Marnie: Our local public school district (in Ohio), excludes special education students from it’s 5-day-a-week, integrated preschool program for four year olds. Students with IEPs are instructed to attend only 4 days a week, while the typical students attend all 5 days. I am trying to find how/where this is legal before requesting that my son be able to attend all 5 days with his “typical” peers, even if I have to pay tuition for the extra day. Any thoughts on where to begin?
My son is going through something similar and we have hired an advocate. He is currently on an IEP for speech and they are denying him a spot in a preschool cassroom in the district. They told us he does not have enough of a disability and are requiring us to bring him for 30 min of speech per week. When I brought up that that wasn’t enough and needed to provide him with FAPE in his LRE they offered having him go in two days a week for one hour and get time in a classroom. He is 5 years old, this is not appropriate. Does anyone have any advice or something similar happen?

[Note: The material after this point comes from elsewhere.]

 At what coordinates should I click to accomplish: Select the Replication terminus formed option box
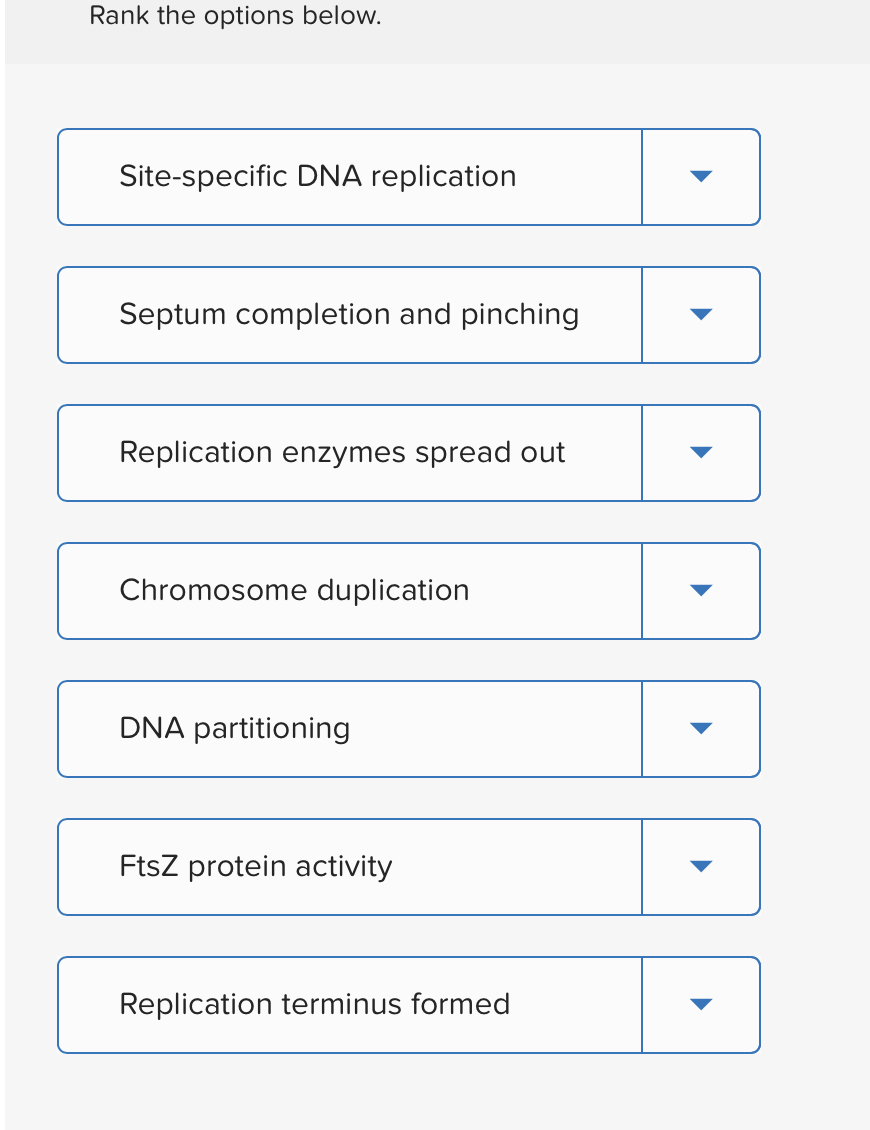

I suggest contacting your state parent training and information project. They will be familiar with your state rules dealing with this situation. http://www.parentcenterhub.org/find-your-center/
My son attends the same preschool as Marnie’s. In a recent meeting with the director I was told my son could attend on Fridays but without his IEP and at the same cost as a typical student pays per day. Can they have him on an IEP Monday-Thursday and take him off it on Fridays?
I have an email from another teacher about how Curriculum on Fridays is different. They are kindergarten prep and reading prep days. How can I encourage them to do kindergarten prep and reading prep to the IEP kids earlier in the week, too, since they don’t seem to want to make Fridays available to everyone?
Such a practice, procedure is not legal. The ADA (Americans with Disabilities Act) is a anti-discrimination law, & requires equal access. If each student’s individual needs are not being looked at, it is discriminatory against students with disabilities. Paying tuition for one day would also be discriminatory, unless all families were paying it.